© JUNGE FREIHEIT Verlag GmbH & Co.  www.jungefreiheit.de  01/10 01. Januar 2010

„Zum Bildnis Gottes schuf er sie“
Die Religionsphilosophin Hanna-Barbara Gerl-Falkovitz hat theologische Einwände gegen die feministische Gender-Ideologie
Harald Seubert

Seit einiger Zeit gibt es eine Reihe grundlegender Bücher über die Politik des Gender Mainstreaming und ihre weitgehenden, oft unbemerkten Folgen. Doch ein Werk, das über die Kritik hinausgehend eine Anthropologie der Geschlechter aus dem christlichen „Glutkern“ heraus für die moderne Welt deutlich macht, steht aus. Um so mehr wird man das jüngste Buch der renommierten, in Dresden lehrenden Religionsphilosophin Hanna-Barbara Gerl-Falkovitz begrüßen.
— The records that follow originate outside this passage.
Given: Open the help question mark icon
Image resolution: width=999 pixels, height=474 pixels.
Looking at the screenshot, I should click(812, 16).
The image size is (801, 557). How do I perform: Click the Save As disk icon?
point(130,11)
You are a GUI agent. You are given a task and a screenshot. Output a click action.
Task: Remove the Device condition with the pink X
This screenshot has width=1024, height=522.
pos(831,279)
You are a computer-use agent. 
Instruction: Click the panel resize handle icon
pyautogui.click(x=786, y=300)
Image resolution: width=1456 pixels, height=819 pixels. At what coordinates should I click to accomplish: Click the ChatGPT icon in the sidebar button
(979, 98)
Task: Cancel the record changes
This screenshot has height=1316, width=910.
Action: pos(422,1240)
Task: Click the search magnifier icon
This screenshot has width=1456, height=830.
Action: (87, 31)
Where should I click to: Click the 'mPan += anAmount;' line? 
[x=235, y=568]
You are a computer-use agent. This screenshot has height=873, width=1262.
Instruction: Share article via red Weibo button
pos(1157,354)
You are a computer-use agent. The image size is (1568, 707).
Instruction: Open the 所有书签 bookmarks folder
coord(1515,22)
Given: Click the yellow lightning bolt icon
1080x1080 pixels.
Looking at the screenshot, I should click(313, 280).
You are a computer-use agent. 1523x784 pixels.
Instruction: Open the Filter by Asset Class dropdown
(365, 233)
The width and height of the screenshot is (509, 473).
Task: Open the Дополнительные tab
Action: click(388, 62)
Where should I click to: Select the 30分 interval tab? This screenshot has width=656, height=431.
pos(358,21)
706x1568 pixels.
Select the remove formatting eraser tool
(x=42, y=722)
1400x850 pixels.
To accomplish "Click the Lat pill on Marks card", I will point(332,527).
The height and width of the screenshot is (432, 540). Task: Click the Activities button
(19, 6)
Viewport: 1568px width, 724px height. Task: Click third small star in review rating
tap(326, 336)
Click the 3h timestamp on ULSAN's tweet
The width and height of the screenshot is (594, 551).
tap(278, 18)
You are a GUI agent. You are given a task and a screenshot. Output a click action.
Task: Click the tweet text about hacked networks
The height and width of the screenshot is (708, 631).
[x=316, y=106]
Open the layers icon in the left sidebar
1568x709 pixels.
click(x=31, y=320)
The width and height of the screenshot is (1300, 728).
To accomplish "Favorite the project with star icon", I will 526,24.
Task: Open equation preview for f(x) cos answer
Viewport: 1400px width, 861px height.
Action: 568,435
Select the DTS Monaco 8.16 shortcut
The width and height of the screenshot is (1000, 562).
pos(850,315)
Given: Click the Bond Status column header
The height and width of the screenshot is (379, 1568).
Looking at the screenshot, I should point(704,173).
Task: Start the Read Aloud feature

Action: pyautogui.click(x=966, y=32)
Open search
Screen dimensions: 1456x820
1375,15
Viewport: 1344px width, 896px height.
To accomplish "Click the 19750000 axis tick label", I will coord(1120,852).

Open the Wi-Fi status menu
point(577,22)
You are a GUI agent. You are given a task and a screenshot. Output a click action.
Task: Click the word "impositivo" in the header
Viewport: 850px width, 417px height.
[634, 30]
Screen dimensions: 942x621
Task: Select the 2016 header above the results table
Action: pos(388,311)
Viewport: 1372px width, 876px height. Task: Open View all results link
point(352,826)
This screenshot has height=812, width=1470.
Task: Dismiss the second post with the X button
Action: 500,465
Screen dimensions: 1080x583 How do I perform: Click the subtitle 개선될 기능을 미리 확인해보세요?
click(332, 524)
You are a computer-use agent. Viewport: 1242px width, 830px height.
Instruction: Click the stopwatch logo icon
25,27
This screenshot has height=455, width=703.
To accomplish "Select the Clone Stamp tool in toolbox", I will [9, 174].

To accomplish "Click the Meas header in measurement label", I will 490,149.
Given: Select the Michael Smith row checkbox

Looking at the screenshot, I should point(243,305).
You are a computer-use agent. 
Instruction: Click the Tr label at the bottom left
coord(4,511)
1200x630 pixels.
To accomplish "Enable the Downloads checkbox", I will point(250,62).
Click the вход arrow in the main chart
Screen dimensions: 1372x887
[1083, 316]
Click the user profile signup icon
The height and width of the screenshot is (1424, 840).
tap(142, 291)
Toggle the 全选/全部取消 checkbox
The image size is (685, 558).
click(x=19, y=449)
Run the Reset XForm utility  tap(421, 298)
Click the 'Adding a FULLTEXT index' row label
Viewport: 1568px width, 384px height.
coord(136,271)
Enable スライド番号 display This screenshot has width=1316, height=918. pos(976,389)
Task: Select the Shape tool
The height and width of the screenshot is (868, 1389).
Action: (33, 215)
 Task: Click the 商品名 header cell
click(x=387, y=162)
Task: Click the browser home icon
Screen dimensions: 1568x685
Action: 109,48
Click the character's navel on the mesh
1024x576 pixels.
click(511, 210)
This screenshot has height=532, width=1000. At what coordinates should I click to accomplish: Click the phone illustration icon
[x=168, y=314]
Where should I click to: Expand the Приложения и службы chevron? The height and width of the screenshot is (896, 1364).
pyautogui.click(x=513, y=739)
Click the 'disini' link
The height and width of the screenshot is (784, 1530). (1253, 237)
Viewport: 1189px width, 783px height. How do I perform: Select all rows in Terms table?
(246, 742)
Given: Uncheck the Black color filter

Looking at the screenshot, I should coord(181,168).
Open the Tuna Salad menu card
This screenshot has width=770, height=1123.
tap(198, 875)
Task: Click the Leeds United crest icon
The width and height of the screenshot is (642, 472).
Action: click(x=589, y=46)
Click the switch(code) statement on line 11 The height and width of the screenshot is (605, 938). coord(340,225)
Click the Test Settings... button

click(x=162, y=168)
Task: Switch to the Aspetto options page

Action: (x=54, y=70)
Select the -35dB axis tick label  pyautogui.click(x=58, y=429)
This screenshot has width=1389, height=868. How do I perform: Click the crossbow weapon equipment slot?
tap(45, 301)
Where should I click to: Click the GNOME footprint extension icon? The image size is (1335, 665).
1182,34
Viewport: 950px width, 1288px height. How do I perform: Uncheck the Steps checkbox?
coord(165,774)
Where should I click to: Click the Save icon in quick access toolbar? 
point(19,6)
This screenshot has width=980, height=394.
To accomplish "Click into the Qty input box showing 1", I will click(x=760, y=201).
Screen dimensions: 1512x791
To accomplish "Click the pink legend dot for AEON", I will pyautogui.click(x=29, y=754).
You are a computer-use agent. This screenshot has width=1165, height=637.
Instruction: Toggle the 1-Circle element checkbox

Dieses Buch ist phänomenologisch im besten Sinne, es spricht keine dogmatische, sondern eine lebendig menschliche, erfahrungsgesättigte, oftmals literarisch funkelnde Sprache und gibt zugleich in kristallklarer kenntnisreicher Argumentation Orientierung. Souverän behandelt Gerl-Falkovitz, wie sich das Bild der Frau in Mythos und Magie als Rätsel und Verheißung zeigt. Gerl-Falkovitz zeigt unter Heranziehung einschlägiger Literatur zu verschiedenen Frühkulturen differenziert, daß ein Frauenrecht im Sinn von Bachofen eine Fiktion ist. Dies bedeutet aber zugleich, daß Frauen unterhalb der Rechts- und Öffentlichkeitssphäre in hohem Grade wirksam blieben und in Haus und Familie das wirksame Band unmittelbarer Traditionen knüpften.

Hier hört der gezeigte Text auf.